No momento em que os representantes dos países da África, Caraíbas e Pacífico e da União Europeia na Assembleia Parlamentar Paritária que decorreu em Estrasburgo entre 1 e 3 de abril, debatiam acaloradamente o tom e a intensidade com que cada um estava disposto a condenar a brutal agressão da Federação Russa contra a soberania territorial da Ucrânia e contra o direito à autodeterminação do seu povo, começaram a cair nos telemóveis, de que hoje todos dispomos, as imagens do intolerável massacre que ocorreu em Bucha.
Muitos se tem escrito sobre se esse morticínio será um ponto determinante na mudança do contexto no conflito e também sobre a veracidade dos conteúdos ou a autoria efetiva do assassinato em massa. Para as vítimas da barbárie isso já não lhes devolve a vida.

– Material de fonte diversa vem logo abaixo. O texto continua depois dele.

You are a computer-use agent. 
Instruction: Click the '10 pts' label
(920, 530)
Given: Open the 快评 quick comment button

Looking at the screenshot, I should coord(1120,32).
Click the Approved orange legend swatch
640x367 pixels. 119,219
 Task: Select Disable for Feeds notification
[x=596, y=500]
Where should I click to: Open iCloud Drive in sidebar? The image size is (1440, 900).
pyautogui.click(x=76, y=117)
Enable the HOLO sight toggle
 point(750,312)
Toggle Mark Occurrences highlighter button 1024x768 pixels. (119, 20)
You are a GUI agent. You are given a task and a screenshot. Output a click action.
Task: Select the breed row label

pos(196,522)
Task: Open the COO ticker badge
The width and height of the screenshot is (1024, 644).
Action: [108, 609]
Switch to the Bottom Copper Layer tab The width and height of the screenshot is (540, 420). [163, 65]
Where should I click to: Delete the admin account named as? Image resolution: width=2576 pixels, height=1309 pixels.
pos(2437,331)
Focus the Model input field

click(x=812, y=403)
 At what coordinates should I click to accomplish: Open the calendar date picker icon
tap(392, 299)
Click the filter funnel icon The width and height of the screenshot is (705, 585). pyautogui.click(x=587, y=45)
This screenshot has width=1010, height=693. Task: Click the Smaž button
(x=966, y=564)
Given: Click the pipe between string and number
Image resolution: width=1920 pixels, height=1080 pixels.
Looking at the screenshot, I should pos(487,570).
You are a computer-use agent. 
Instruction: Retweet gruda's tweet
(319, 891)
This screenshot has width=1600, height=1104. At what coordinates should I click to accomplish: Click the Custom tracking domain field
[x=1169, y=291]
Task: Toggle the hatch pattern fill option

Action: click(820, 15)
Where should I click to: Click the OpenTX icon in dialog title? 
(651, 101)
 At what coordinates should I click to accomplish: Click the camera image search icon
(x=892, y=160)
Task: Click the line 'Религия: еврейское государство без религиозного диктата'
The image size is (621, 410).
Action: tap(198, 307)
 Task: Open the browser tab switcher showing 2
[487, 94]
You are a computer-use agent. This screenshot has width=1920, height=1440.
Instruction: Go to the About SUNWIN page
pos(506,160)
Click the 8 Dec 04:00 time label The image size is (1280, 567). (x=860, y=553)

Mas para a humanidade e para a comunidade internacional o que está em jogo é agora ainda mais importante do que aquilo que estava antes.
António Guterres apelou a “uma investigação independente, para que se encontrem os responsáveis pelo massacre de Bucha”. É fundamental fazê-lo, mas esse tem que ser apenas o primeiro passo. Os responsáveis, uma vez identificados, têm que ser exemplarmente punidos à luz do direito internacional. Já não estávamos e agora ainda estamos menos, apenas perante um crime contra a soberania. Estamos perante um crime contra a humanidade.
O desespero do fracasso da estratégia dos oligarcas russos em dobrar a coligação pela liberdade dos ucranianos e de todos quando no mundo os têm apoiado, tem vindo a justificar o ultrapassar de linhas vermelhas, felizmente ainda não na escalada do armamento e do uso catastrófico do arsenal nuclear, mas na exploração do choque e do pavor até aos limites do impensável e do intolerável.
A Federação Russa não avaliou o poder de resistência de um povo e de quem com ele tem sido solidário, quando um conflito salta da racionalidade dos jogos de interesses para a dimensão emocional da defesa da integridade moral, dos valores éticos e do sentido da vida de quem é ou se sente atacado.
No inicio do conflito, os estrategas que agora pululam nos ecrãs falavam de um rolo compressor imparável que não deixaria pedra sobre pedra na identidade e no território ucraniano. Depois surgiram as ameaças das armas sofisticadas até ao limite da destruição maciça. Finalmente chegámos ao ponto do asco ignóbil da matança indiscriminada. É um ponto que confronta o sentido último daquilo que somos.
Na Assembleia Parlamentar Paritária que comecei por referir neste texto, o debate sobre a agressão Russa à soberania territorial da Ucrânia foi acalorado e refletiu posições já antes expressas na votação da resolução das Nações Unidas.
Embora sem reflexos na tomada de posição final, fiquei, no entanto, com o sentimento de que houve uma tomada de consciência comum de que já não era apenas a soberania e a violação do direito internacional que estava a ser debatido.
Era o choque e o pavor como arma contra a humanidade. Talvez nesse patamar possamos mais facilmente alargar e aprofundar o movimento global de rejeição e ação para parar a guerra, sobretudo se o apuramento da responsabilidade sobre o que está a acontecer puder chegar sem distorções aos cidadãos de todo o mundo, o que está longe de ser uma tarefa fácil.